Passage:
>>>>>

The U.S. Centers for Disease Control and Prevention is expanding its wastewater testing for polio in parts of Michigan and Pennsylvania, officials announced Wednesday.
Polio outbreaks once caused panic in the United States but those concerns died once a vaccine was created and widely distributed in the 1950s and 1960s.
Concerns over the spread of polio have been renewed this year, however, after the first case of paralytic polio in nearly a decade was diagnosed in an unvaccinated man in Rockland County, N.Y., in July.
Since then, New York health officials have detected 89 “cases of interest,” 82 of which have been linked to the infected Rockland man. The virus has been found in sewage water in New York City, Orange County, Sullivan County, Queens County and Nassau County.
The CDC will begin wastewater testing in Michigan’s Oakland County and an unspecified area around Philadelphia.
“Wastewater testing can be an important tool to help us understand if poliovirus may be circulating in communities in certain circumstances,” said Dr. José R. Romero, director of the CDC’s national center for immunization and respiratory diseases. “Vaccination remains the best way to prevent another case of paralytic polio, and it is critically important that people get vaccinated to protect themselves, their families and their communities against this devastating disease.”

<<<<<

About this exercise: Transcribe the polio testing article between "The U.S. Centers" and "area around Philadelphia.", inclusive. The listing that comes next is separate material with no connection to the polio testing article.

The data:
>>>>>

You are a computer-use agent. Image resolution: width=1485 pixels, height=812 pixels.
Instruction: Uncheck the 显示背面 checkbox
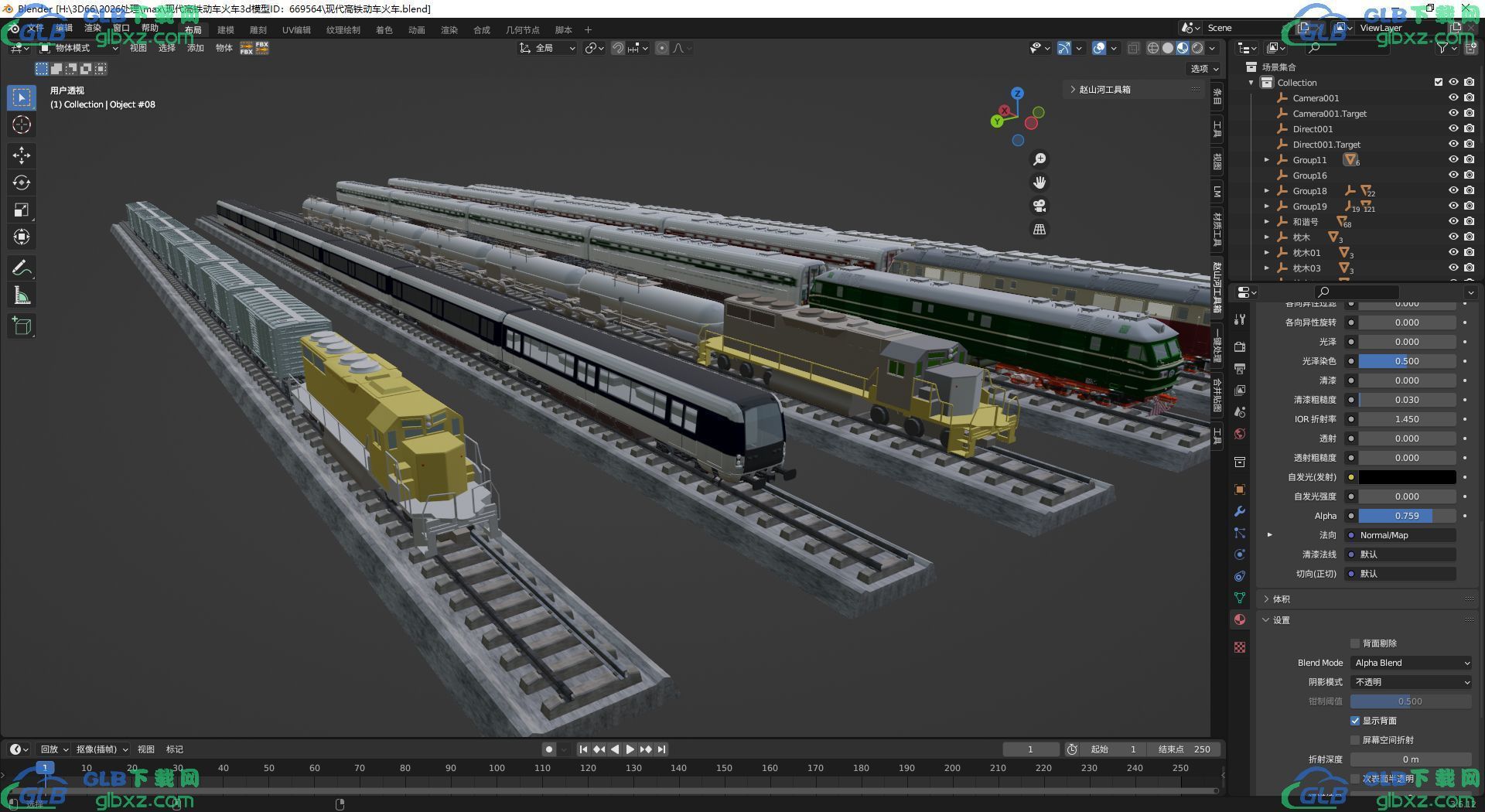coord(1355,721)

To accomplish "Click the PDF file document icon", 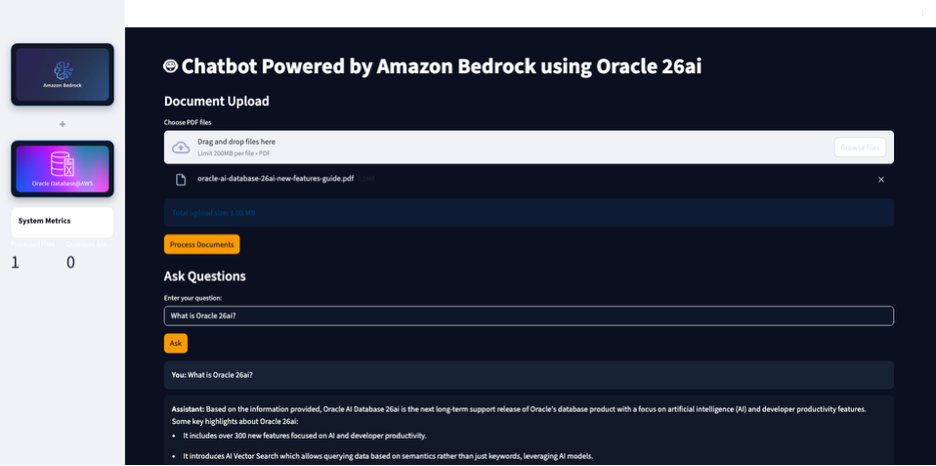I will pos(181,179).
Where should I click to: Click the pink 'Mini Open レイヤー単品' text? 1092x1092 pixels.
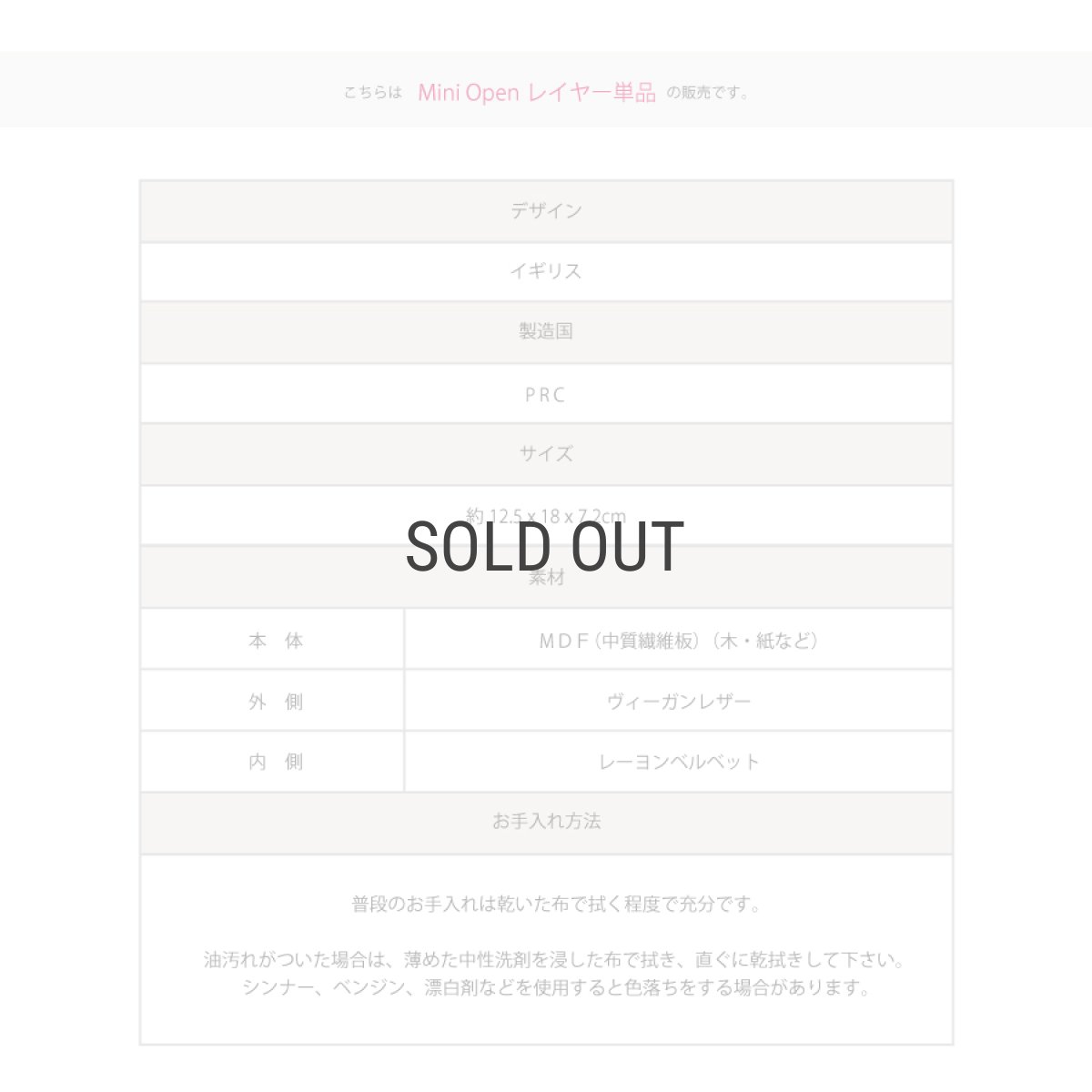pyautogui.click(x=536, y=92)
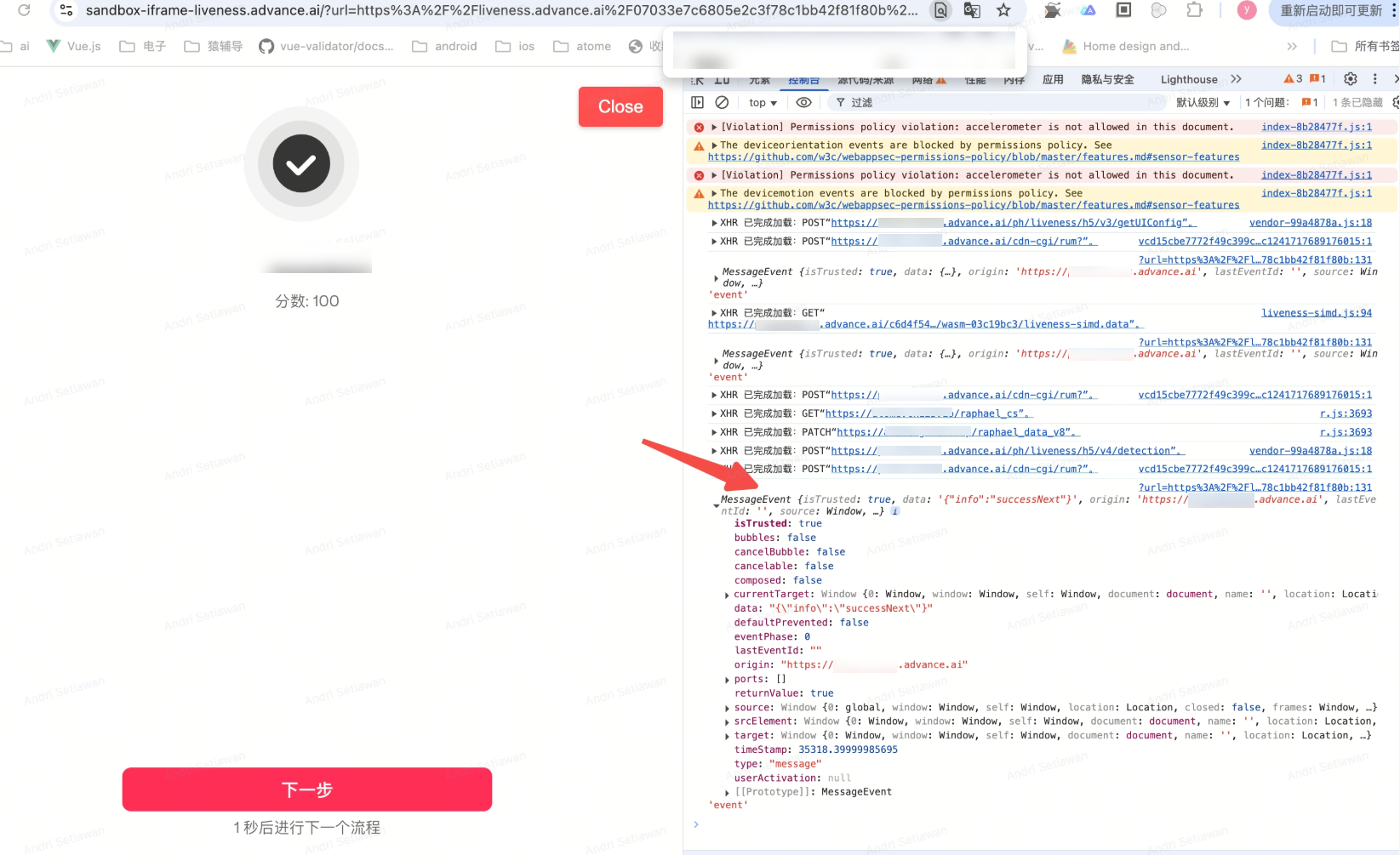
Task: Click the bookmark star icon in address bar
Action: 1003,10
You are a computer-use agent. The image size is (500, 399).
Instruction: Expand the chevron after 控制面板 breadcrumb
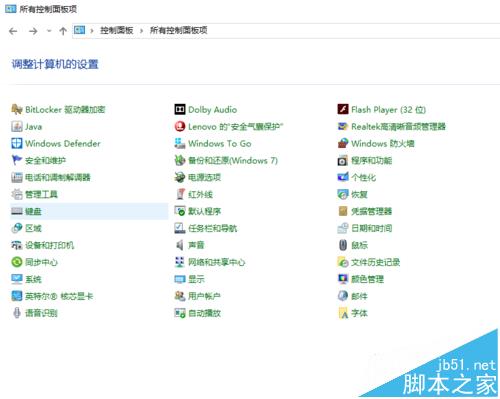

<<<<<

Answer to the problem:
The U.S. Centers for Disease Control and Prevention is expanding its wastewater testing for polio in parts of Michigan and Pennsylvania, officials announced Wednesday.
Polio outbreaks once caused panic in the United States but those concerns died once a vaccine was created and widely distributed in the 1950s and 1960s.
Concerns over the spread of polio have been renewed this year, however, after the first case of paralytic polio in nearly a decade was diagnosed in an unvaccinated man in Rockland County, N.Y., in July.
Since then, New York health officials have detected 89 “cases of interest,” 82 of which have been linked to the infected Rockland man. The virus has been found in sewage water in New York City, Orange County, Sullivan County, Queens County and Nassau County.
The CDC will begin wastewater testing in Michigan’s Oakland County and an unspecified area around Philadelphia.